#### [What you are asked to do]
Report each line in the items below that contains the string "size". Case matters.

*** Material to process ***

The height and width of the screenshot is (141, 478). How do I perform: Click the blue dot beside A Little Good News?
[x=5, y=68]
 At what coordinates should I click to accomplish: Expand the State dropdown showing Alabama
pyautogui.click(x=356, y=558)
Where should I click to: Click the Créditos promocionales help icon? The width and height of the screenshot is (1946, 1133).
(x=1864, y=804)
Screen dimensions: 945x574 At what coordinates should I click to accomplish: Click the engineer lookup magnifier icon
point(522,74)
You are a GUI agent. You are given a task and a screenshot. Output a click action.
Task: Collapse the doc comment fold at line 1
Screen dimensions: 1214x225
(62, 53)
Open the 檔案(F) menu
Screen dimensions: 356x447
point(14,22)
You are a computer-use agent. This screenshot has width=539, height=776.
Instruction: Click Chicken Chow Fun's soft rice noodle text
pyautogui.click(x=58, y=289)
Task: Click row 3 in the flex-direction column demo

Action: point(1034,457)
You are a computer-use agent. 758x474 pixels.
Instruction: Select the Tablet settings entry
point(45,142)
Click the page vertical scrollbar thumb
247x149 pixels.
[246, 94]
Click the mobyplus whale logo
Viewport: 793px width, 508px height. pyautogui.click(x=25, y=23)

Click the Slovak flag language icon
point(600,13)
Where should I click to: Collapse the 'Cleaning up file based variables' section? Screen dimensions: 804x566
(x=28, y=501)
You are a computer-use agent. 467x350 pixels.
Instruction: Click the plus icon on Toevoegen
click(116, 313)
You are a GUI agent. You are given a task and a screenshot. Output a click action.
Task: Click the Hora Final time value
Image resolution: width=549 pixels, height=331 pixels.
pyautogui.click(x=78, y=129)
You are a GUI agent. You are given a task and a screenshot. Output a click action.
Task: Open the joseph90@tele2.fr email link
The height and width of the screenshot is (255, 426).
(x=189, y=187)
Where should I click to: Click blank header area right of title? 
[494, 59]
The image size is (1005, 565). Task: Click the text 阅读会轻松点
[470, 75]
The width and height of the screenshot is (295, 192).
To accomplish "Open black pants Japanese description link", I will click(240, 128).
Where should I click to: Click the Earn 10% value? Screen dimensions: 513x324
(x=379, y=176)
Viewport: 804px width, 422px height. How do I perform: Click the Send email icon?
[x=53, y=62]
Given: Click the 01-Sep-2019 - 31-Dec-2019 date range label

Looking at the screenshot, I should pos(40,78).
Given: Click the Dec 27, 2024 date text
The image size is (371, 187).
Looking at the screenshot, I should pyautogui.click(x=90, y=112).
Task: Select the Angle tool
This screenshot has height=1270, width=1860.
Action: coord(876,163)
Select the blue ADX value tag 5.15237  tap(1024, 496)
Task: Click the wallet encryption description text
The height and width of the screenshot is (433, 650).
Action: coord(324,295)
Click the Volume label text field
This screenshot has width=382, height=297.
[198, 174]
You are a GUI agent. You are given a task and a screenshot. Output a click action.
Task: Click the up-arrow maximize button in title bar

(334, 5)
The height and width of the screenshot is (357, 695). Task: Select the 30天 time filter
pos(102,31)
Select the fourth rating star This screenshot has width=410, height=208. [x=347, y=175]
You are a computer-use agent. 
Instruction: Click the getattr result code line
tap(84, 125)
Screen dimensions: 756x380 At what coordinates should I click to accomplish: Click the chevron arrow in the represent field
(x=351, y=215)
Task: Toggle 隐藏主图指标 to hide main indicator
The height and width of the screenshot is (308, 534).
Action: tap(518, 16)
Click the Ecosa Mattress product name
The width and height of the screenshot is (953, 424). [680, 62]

***

#### [Problem solution]
The image size is (1005, 565). Task: Click the text 阅读会轻松点
The image size is (371, 187).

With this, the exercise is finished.